By: Amy Burchett, Director of Admissions
As parents, we are faced with the weight of making many difficult decisions about what would be best for our children in a variety of different scenarios. Regardless of the nature of the decision at hand, we ultimately have to approach every topic by looking through the lens of “How would this affect MY child”. There is no blanket response to many of these scenarios that would apply equally to all children. Choosing the educational path that would be best for your student and family is no different.
When families begin to choose whether a private or public school option is the right fit for their family, there are many factors to consider. Typically, the first and most notable difference when comparing private and public education is the financial commitment related to private education. The seemingly out of reach tuition for a private school education can eliminate this avenue as a possibility to some families; however, many private schools offer either scholarships or tuition assistance to students who apply and qualify. This can help to bridge the financial gap for some.

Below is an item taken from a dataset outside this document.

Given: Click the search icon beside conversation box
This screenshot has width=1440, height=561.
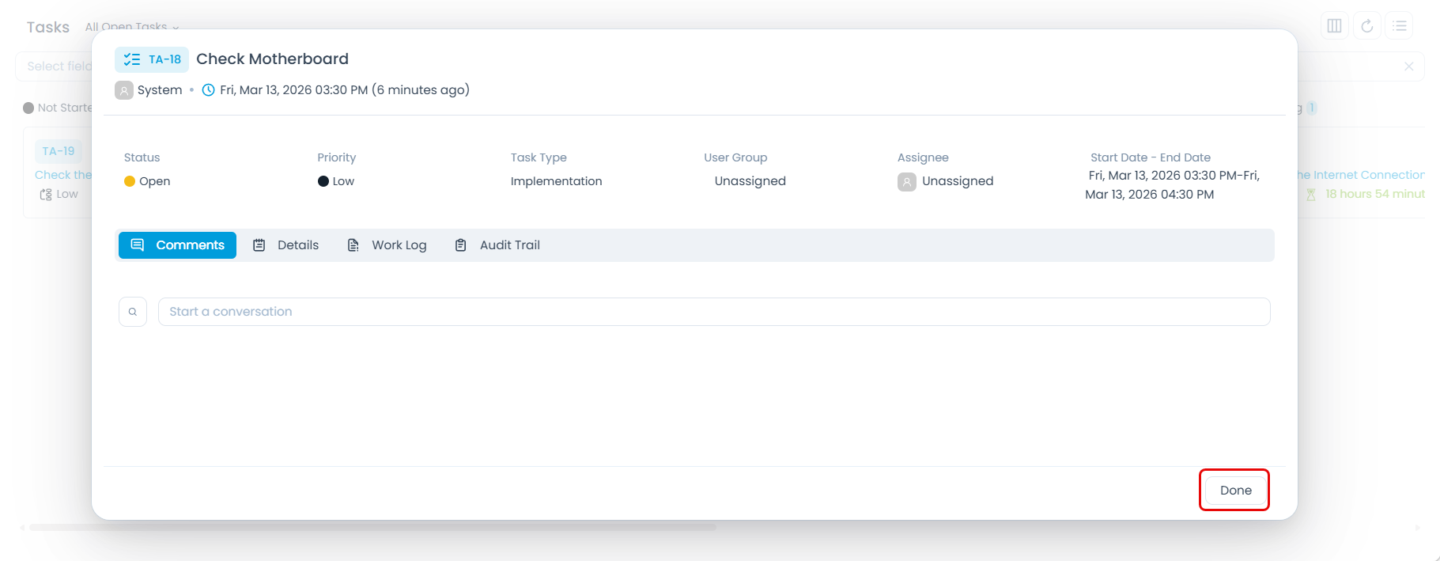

For others, a driving factor in selecting a school for their child’s educational journey may revolve around smaller class sizes and the ability for individualized instruction. Any child, in any state, can attend public school. This could, depending on location and demographics, increase student population and thus increase class size. Private schools typically highlight smaller class sizes and lower student-teacher ratios in their classrooms due to their selective admissions processes.

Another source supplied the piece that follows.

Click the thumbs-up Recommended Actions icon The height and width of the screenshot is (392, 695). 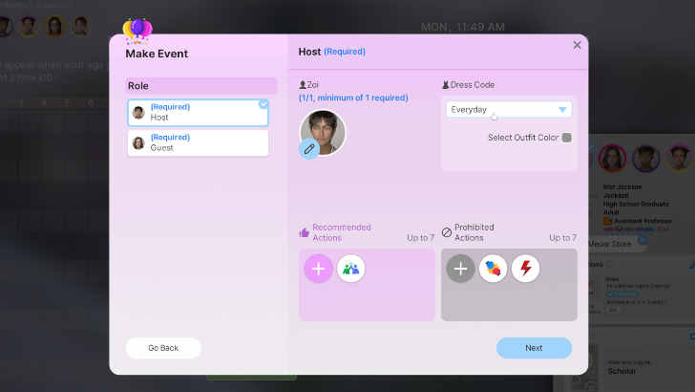click(x=305, y=232)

It is also common that a family would desire that their children attend a parochial school. Many families value their religious affiliation and would like for their children to attend a private school that reinforces this through a religious-based curriculum. When considering public education, this would not traditionally be a part of the classroom curriculum.
A few additional considerations could be special education classes and services that may not be offered at a private school, proximity to home, and college preparation and counseling services for high school students.
Remember as with all things, it is important to do your due diligence in completing your research. When touring schools, be sure to bring a list of questions that you want to have answered. Sit down as a family, include your students in the discussions, and weigh the pros and cons of both. Keep in mind, you are choosing the educational setting that would benefit YOUR child most! Be sure to choose the school that you feel would best help your child reach their full potential.